6. A boy pushes a lawn mower (m 17.9 kg) starting from rest across a horizontal
lawn by applying a force of 32.9 N straight along the handle, which is inclined
at an angle of 35.1° above the horizontal. The magnitude of the mower’s accel-
eration is 1.37m/s2, which lasts for 0.58 s, after which the mower moves at a
constant velocity. Determine the magnitude of
(a) the normal force on the mower
(b) the frictional force on the mower
(c) the maximum velocity of the mower
(d) the force applied by the boy needed to maintain the constant velocity
(a) To find the normal force on the mower, we need to consider the forces acting on the mower in the vertical direction. The normal force will equal the weight of the mower:
Weight = mass * gravity
Weight = 17.9 kg * 9.8 m/s^2 = 175.42 N
Since the mower is on a horizontal surface, the normal force will be equal in magnitude but opposite in direction to the weight of the mower.
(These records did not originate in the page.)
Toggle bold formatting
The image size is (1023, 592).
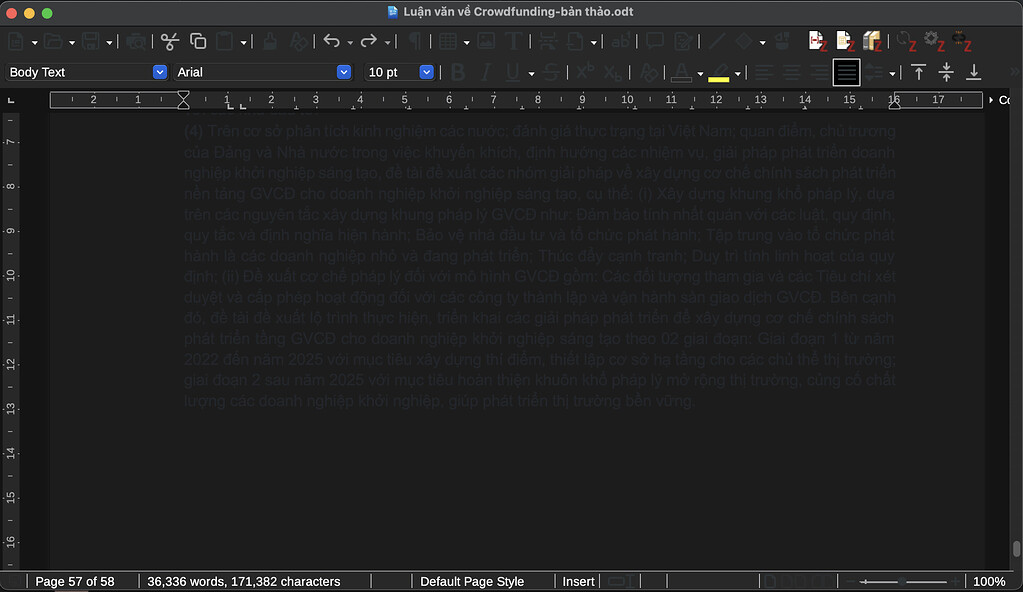(457, 71)
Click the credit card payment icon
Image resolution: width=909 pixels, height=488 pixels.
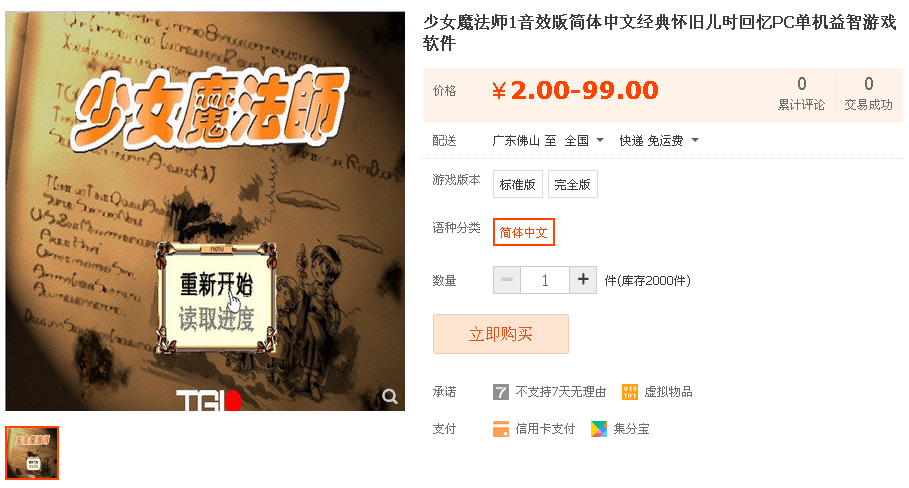click(x=501, y=429)
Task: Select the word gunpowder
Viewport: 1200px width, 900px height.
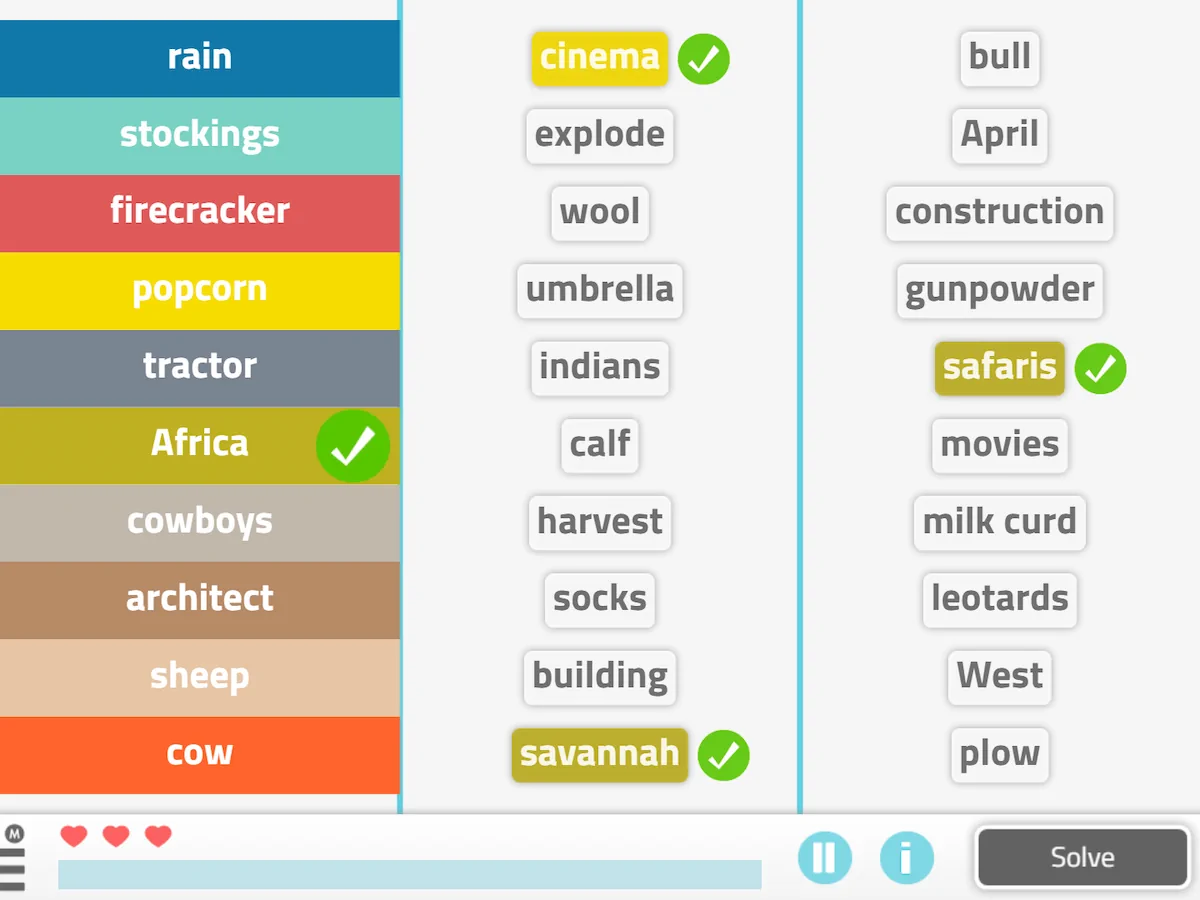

Therefore, the normal force is 175.42 N.
(b) To find the frictional force on the mower, we need to consider the forces acting on the mower in the horizontal direction. The frictional force will be equal in magnitude but opposite in direction to the force applied by the boy. Since the mower is moving at a constant velocity, the frictional force will be equal to the force applied by the boy:
Frictional force = force applied by boy = 32.9 N
(c) To find the maximum velocity of the mower, we need to calculate the work done by the boy in pushing the mower up to that velocity. Since the mower starts from rest and accelerates to a certain velocity, we can use the work-energy theorem:
Work = change in kinetic energy
Work = (1/2) * mass * velocity^2
32.9 N * distance = (1/2) * 17.9 kg * (1.37 m/s)^2
32.9 N * distance = 13.08 J
distance = 13.08 J / 32.9 N
distance = 0.397 m
Velocity^2 = 2 * acceleration * distance
Velocity^2 = 2 * 1.37 m/s^2 * 0.397 m
Velocity = 1.31 m/s
(d) To find the force applied by the boy needed to maintain the constant velocity, we already know that the frictional force is equal to the force applied by the boy. Therefore, the force applied by the boy to maintain the constant velocity is 32.9 N.